**Extract provided**
They are alive thanks to the most advanced care modern hospitals can provide. But for survivors of sepsis, a critical illness that shuts down internal organs in response to a major infection, the hospital door often looks like a revolving one, a new study from the University of Michigan Medical School shows. And many of the conditions that send them back to a hospital bed should be preventable.
[Photo: Dr. Kenneth Langa]
Published in the new issue of JAMA, the finding suggests a need for better post-hospital care for sepsis patients to avoid readmissions that drive up costs and interfere with recovery. The results could help medical teams customize care to the special risks that sepsis survivors face – and do the same for other conditions too.
The researchers—including the School of Public Health’s Dr. Kenneth Langa, a professor of health management and policy and a faculty member in the U-M Department of Internal Medicine—made their findings using detailed data from 2,600 sepsis survivors. They compared those patients with the same number of patients who went to the hospital for other acute illnesses.
In both groups, about 42 percent of patients ended up back in the hospital within three months of going home. But when the researchers looked closely at what sent them back, differences began to emerge.

**Listed records**

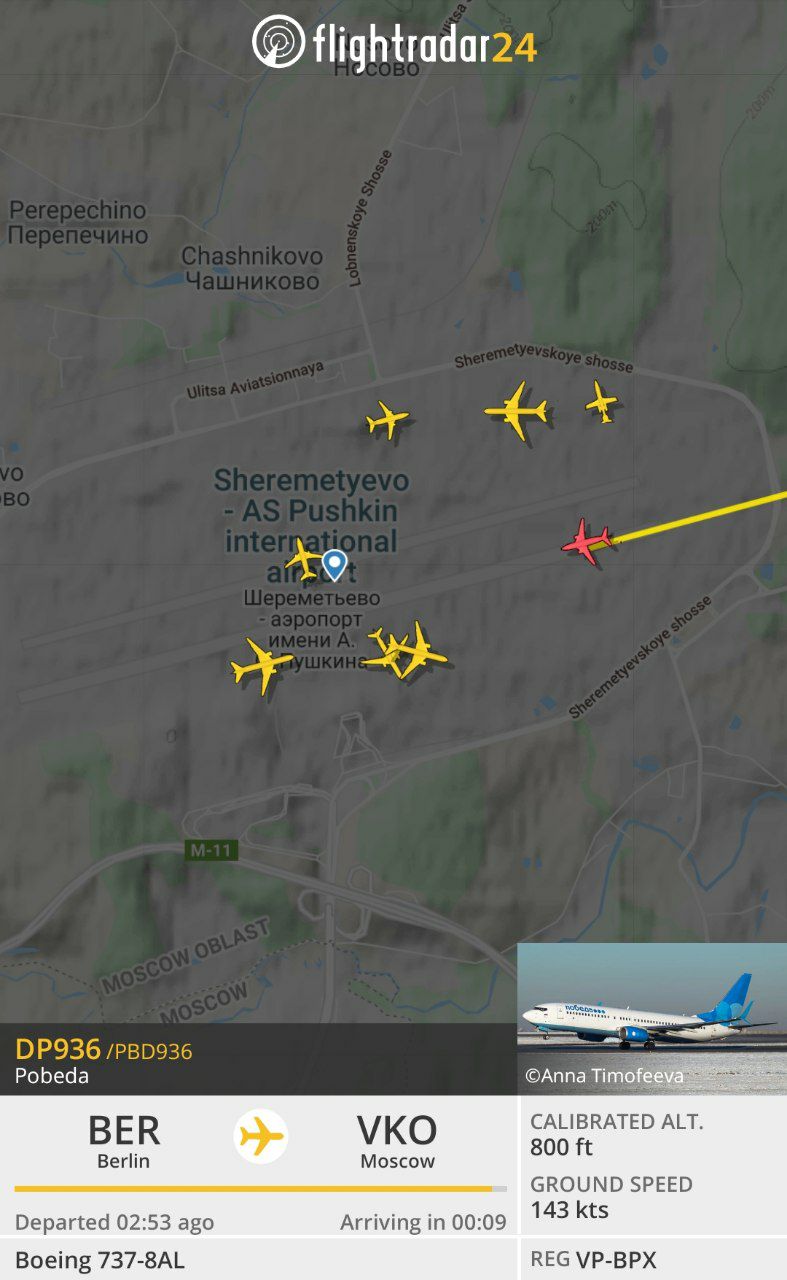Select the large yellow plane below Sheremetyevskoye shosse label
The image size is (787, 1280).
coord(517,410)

...

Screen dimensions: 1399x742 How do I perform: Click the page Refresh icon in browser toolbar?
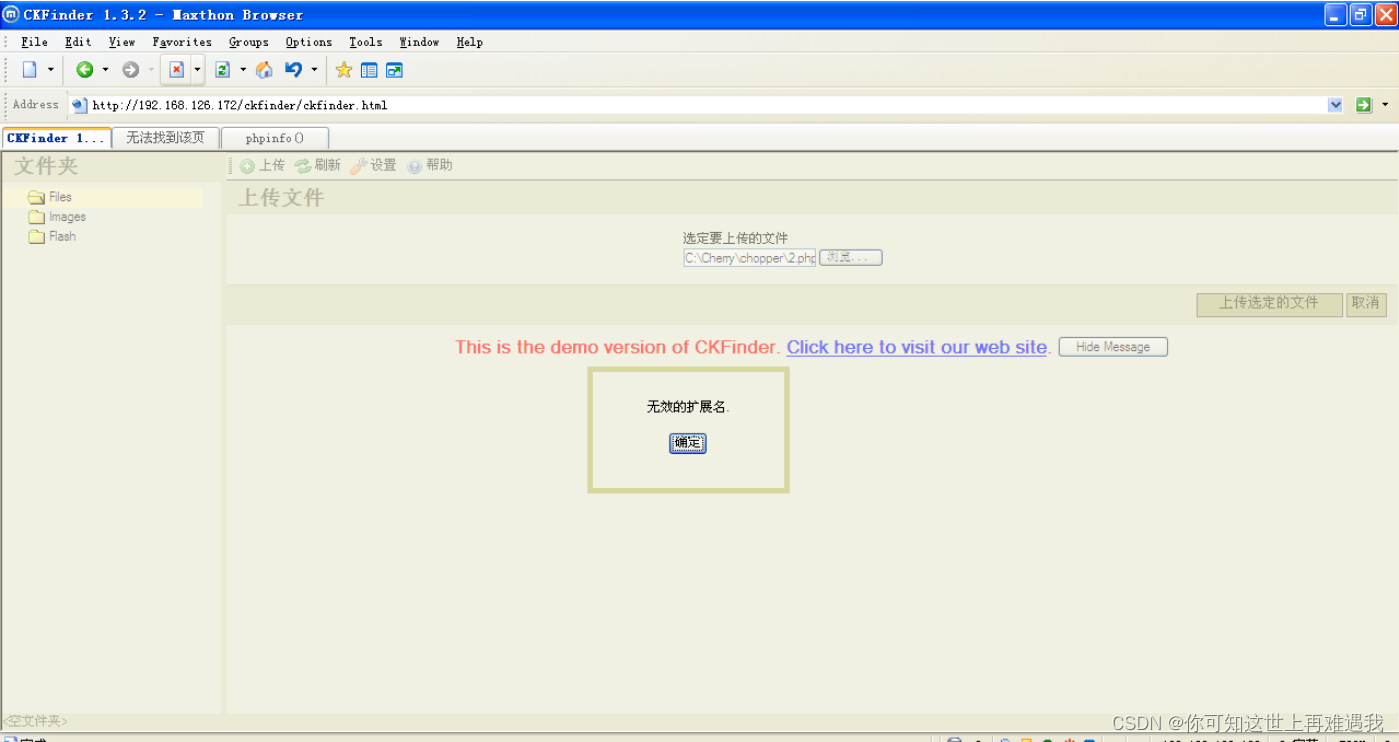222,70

**Tasks**
1. Please copy the sepsis article word for word, between "They are alive" and "other conditions too.", inclusive.
2. Name every institution, department, or journal mentioned in the sepsis article.
3. Write the next part of the sepsis article, picking up after its last sentence.

**Task responses**
1.
They are alive thanks to the most advanced care modern hospitals can provide. But for survivors of sepsis, a critical illness that shuts down internal organs in response to a major infection, the hospital door often looks like a revolving one, a new study from the University of Michigan Medical School shows. And many of the conditions that send them back to a hospital bed should be preventable.
[Photo: Dr. Kenneth Langa]
Published in the new issue of JAMA, the finding suggests a need for better post-hospital care for sepsis patients to avoid readmissions that drive up costs and interfere with recovery. The results could help medical teams customize care to the special risks that sepsis survivors face – and do the same for other conditions too.

2.
University of Michigan Medical School
JAMA
School of Public Health
U-M Department of Internal Medicine

3.
Patients who had survived sepsis were significantly more likely to get readmitted for a condition that could possibly have been prevented or treated early to avoid a hospital stay. They were especially more likely to end up back in the hospital due to a second bout of sepsis, or kidney or lung failure. They also had more hospitalizations linked to infections, including in the lungs, skin, and soft tissue as well as systemic sepsis.
Digging deeper into these differences could lead to customized ways of estimating each patient’s risk of preventable conditions before they leave the hospital, the researchers say. That could guide their health care providers to spot symptoms earlier and intervene before they get bad enough to need another hospital stay.
The researchers, who have studied many aspects of sepsis and post-sepsis care, included in their analysis the range of relatively common conditions that experts call “ambulatory care sensitive”. For these, the care provided at doctor’s visits can make a major difference in how well the patient does overall, and how well they avoid the hospital.
But since sepsis patients face specific risks, for instance due to their weakened kidneys or swallowing weakness related to the breathing tubes used in intensive care units, the researchers also included conditions that aren’t common among the general population—but arise more often in sepsis survivors.
“Getting on the right medications and diet, receiving counseling on infection risks and signs, and having kidney function tested more often could be examples of post-hospital interventions that sepsis survivors could benefit more from,” says Dr. Hallie Prescott, the lead author of the new paper and a critical care physician at the U-M Health System.